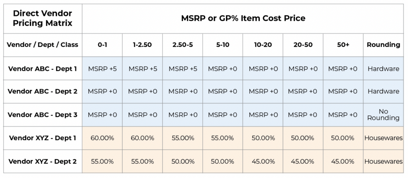
Task: Select the MSRP +5 cell under 0-1
Action: pyautogui.click(x=102, y=68)
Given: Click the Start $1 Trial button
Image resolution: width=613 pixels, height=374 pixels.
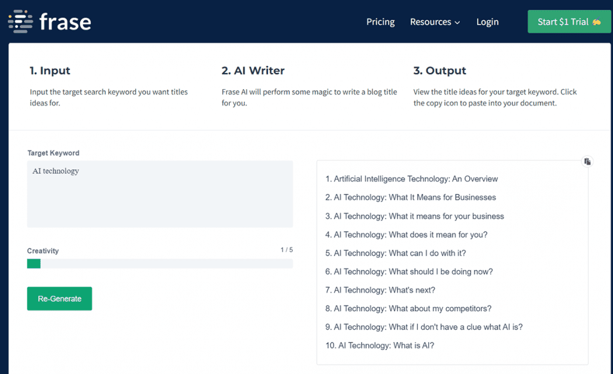Looking at the screenshot, I should click(569, 22).
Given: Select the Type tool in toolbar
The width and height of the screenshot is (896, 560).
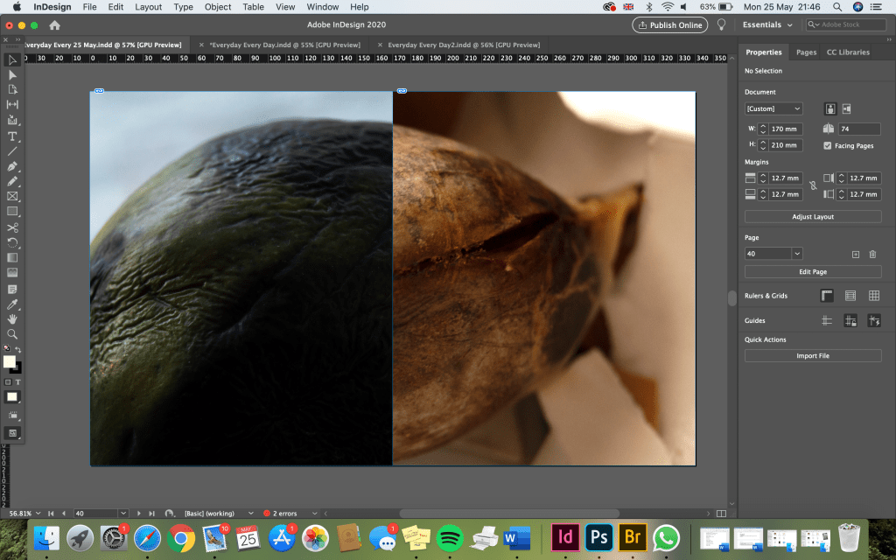Looking at the screenshot, I should (x=12, y=136).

Problem details
Your task is to retype the lines running from the one that contains "Image resolution: width=613" through the end of the records, and nothing else. Pictures are not part of the copy.

Exercise output
Image resolution: width=613 pixels, height=374 pixels.
Looking at the screenshot, I should click(569, 22).
Given: Select the Type tool in toolbar
The width and height of the screenshot is (896, 560).
Looking at the screenshot, I should (x=12, y=136).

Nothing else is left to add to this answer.